For one thing, the incomplete cross-tolerance with almost all other opioids (and therefore, amongst other things, the near-certainty that no one is coming off a combined alphaprodine, norpethidine, piritramide, and normethadone habit) make it unnecessary to try some kind of equianalgesia calculation at the outset . . . the idea is to stop the diarrhoea and cramping and index the dose to attenuate other symptoms as they are caused by the same kind of receptors . . .
The cardiac issues include Torsade de Pointes and prolonged QT interval . . . if one has any history or family history of that kind of thing, one certainly should consult a physician before taking the stuff at all, and the medical profession will have better tools to be used for this purpose that should be available, all other things being equal.
So it is possible to start the experiment with it at four tablets, which is twice the usual loading dose, and a common starting dose for people who take it under doctors' care for Irritable Bowel Syndrome if they are also taking opioid agonists which are partially cross-tolerant with the loperamide-diphenoxylate 4-phenylpiperidines and all other centrally-acting anti-peristaltics aside from the pure anticholinergics, which are usually used alongside them rather than by themselves* -- other anti-diarrhoeals like bismuth subsalicylate use very different mechanisms and a some like kaolin and pectin are not even absorbed.
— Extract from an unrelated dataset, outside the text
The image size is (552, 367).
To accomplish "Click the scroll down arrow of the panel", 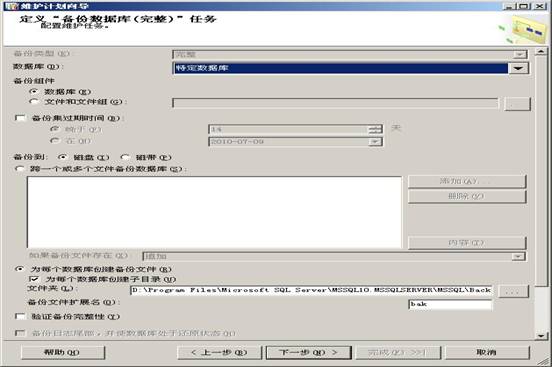I will point(541,336).
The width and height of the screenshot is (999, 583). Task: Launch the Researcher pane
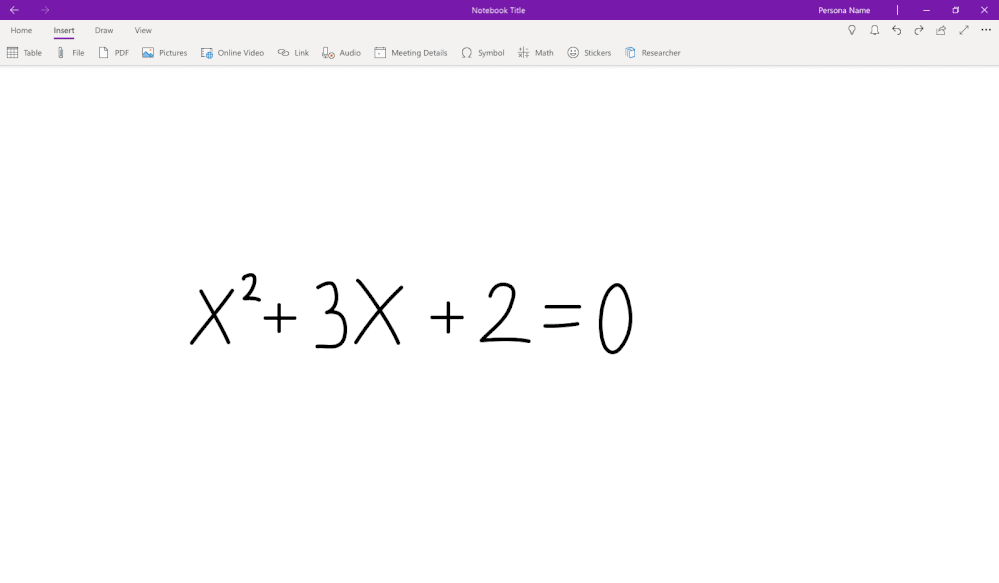[x=652, y=52]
If this is all done systematically, it is entirely possible to reach a 48-hour dosing interval for the loperamide after a few days because the half-life is so long and it does build up, and since it slows down the digestive tract it stays around longer anyways.
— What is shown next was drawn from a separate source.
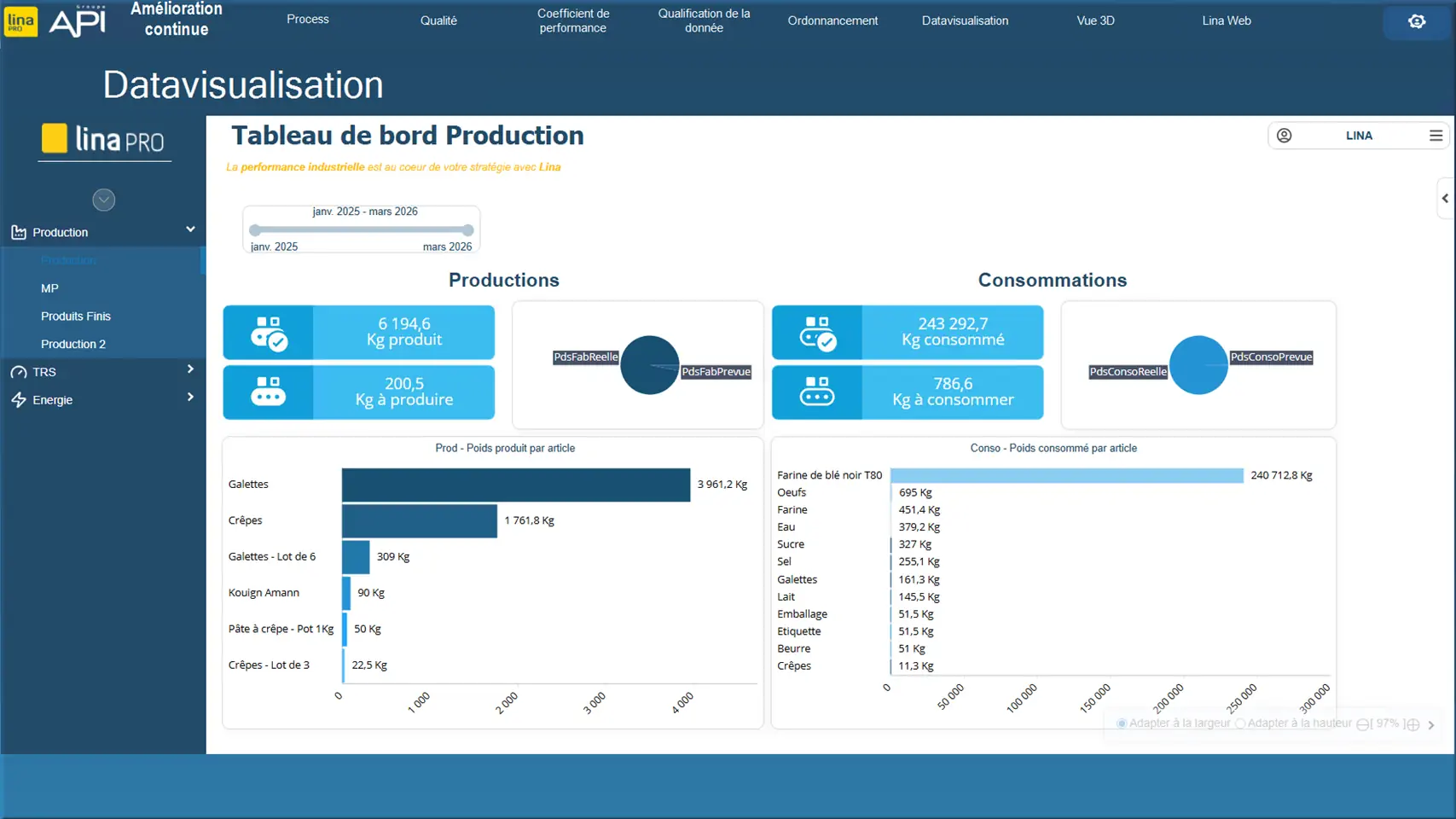This screenshot has height=819, width=1456.
Task: Click the Kg produit conveyor check icon
Action: [x=269, y=333]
There may be some people trying to get high with loperamide but think of how many pethidine freaks you know and consider that is the main narcotic anything like loperamide for euphorigenisis, At any case there is probably a Darwinian mechanism at work to make that group very, very small, also, If people start eating huge amounts of loperamide, the worst of the worst cases end up in hospital very rapidly as four seconds of torsades de pointes puts the patient on the floor and all sorts of other things like not being able to focus the eyes and symptoms similar to atropine poisoning from loperamide's intrinsic anticholinergic effects supervene. Then there is the nausea of the loperamide, and gastric stasis vomiting, plus the pain of feeling like one's gut feels like a sewer pipe even before their heart feels like an alligator -- this pain becomes extreme in the case of a paralytic ileus, and the modest analgesia provided won't touch it . . .
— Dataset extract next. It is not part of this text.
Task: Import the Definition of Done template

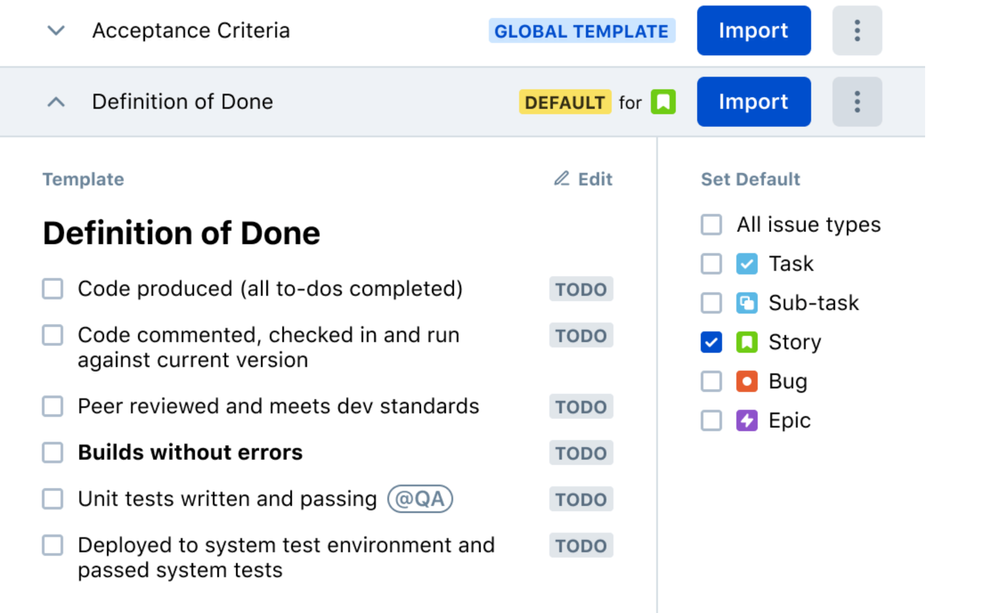Action: click(753, 102)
Something I have yet to see mentioned, but which was something always part of the literature and warnings on bottle for things like DTO, paregoric, and remedies containing them or powdered opium usually in combination with attapulgite and tincture of belladonna, is the low to moderate risk that extreme and especially prolonged and repeated constipation puts one at for appendicitis.
---
* This is the group of antimuscarinics such as belladonna derivatives and tertiary amine/quaternary ammonium salt anticholinergics like dicycloverine -- and other drugs like this like trihexyphenidyl, orphenadrine, diphenhydramine, benztropine and other Big 16 anticholinergics will have side effects which do practically the same thing as well; to lesser extents, tricyclics and phenothiazines do the same thing.